Après je voit que plusieurs personnes trouve cela étrange ce que je vient de faire( j'ai vu d'autre forum sur des personnes qui voulait faire la même chose...) Mais aucun ne donner de réponse claire.Après comme je dit je suis débutant sur les serveurs.Donc peut être que quelque-chose m'échappe quand au fonctionnement global de sécurité?Je suis ouvert a l'étayement d'autre point de vues

Après, une application nodejs va être déployer sur le serveur.Donc certain admin n'auront pas le droit de toucher aux serveurs.Donc dans le groupe admin, tous le monde n'aura pas accés a su et il n'auront qu'un rôle d’accès web à travers un gestionnaire d'application côter web.Puis après j’aurait un groupe client qui lui n'aura accès qu'a l'application web.

-
Edité par leo_sky 25 août 2022 à 17:50:16

Donc n'appartenant pas au groupe sudo, ce groupe sera obliger de passer par la commande su pour obtenir les droits nécessaire aux super-pouvoir.
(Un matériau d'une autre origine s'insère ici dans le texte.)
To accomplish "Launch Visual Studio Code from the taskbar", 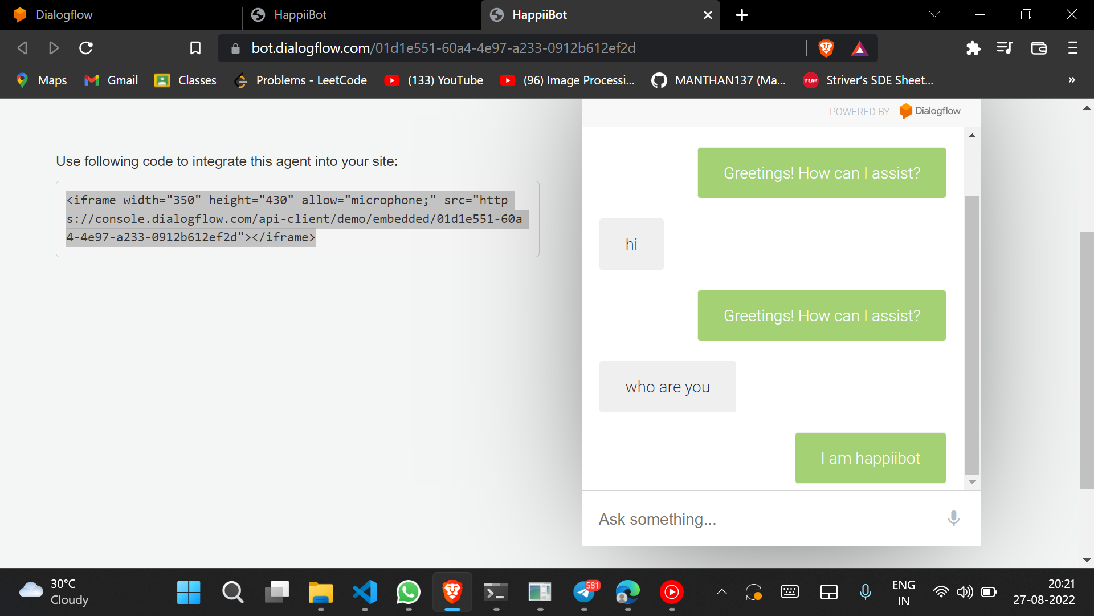I will (365, 593).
ou alors, tu ne donnes pas le mot de passe root à tout le monde !

ce n'est pas mon domaine, mais quand même,  c'est bizarre, des utilisateurs n'auraient pas accès à sudo, mais connaîtraient le mot de passe root ???

il y a moyen de régler finement les droits d'accès aux commandes de différents groupes (il n'y a pas que les sudoers), et utilisateurs individuels.
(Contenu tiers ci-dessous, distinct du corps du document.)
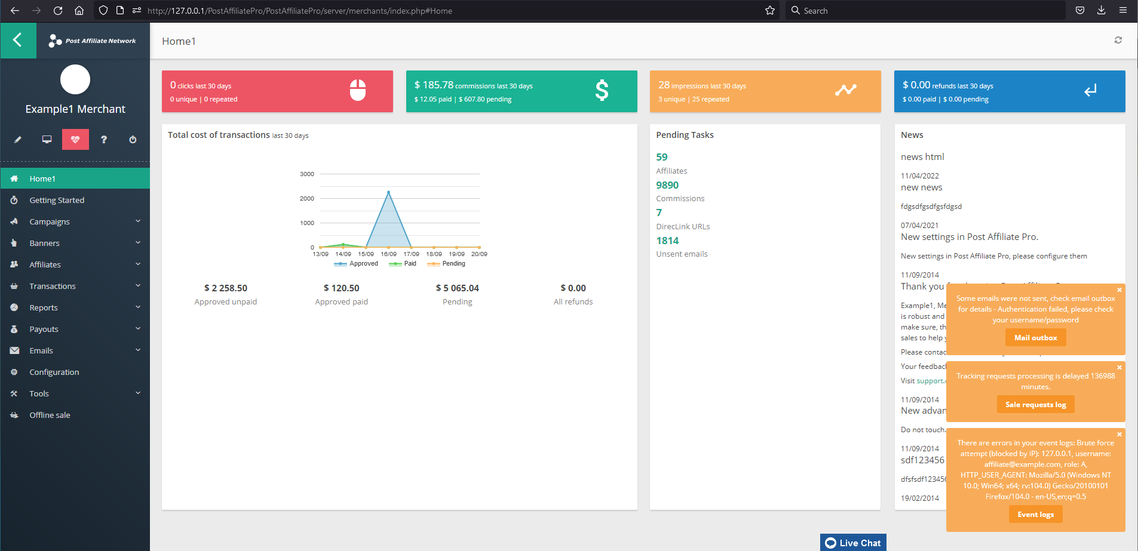The image size is (1138, 551).
Task: Expand the Campaigns sidebar section
Action: [x=50, y=221]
et, méfie-toi, sur internet, on trouve tout et son contraire, mais il y a quelques documents de références, un peu anciens mais qui font toujours autorités parce que les éléments dont ils traitent existent d'aussi longtemps qu'existe Linux/UNIX.

Hey salut,oui a tête reposer je réfléchissait à ça, il faut effectivement que j'apprenne en profondeur pour les droits et permissions mais cela devrait aller.

Après sudo permet de se connecter en root plus facilement, du moins temporairement. Et c'est sûr filtrez l'utilisation de sudo serait plus judicieux mais me demande plus de temps. Il faut que je remette aussi une authentification sur un autre port que le 22 avec clef, mais la je vais retournez un peu sur l'application node js. Une fois l'application terminer, je sait maintenant que je n'aurait aucun problème pour la déployer et la sécuriser.

Oui effectivement sur internet, il y'a de tous lol mais bon je sait faire avec, il faut filtrer puis simplement faire des test par soi même.Mais c'est quand même fort utile d'exponentielle internet j'ai appris grâce a ça, enfin j'ai passer également un diplôme par une entité tiers de certification, mais a la base c'est bien internet qui m'as permis de passer le dut/bts tranquillement,notamment le site du zéro(ancien openclassroom) qui as beaucoup participer. C'est clair que quand j'ai eu à faire avec des professionnels, la stabilité et la théorie m'as étais appris. Je ne connaissait pas les maquettes, les diagrammes, mcd mld,enfin toute la clique de préparation et d'analyse avant de faire un projet.J'étais du genre a foncer direct dans le code.Enfin bon je n'ai pas raconter ma vie lol

Et merci pour le commentaire constructif bonne journée!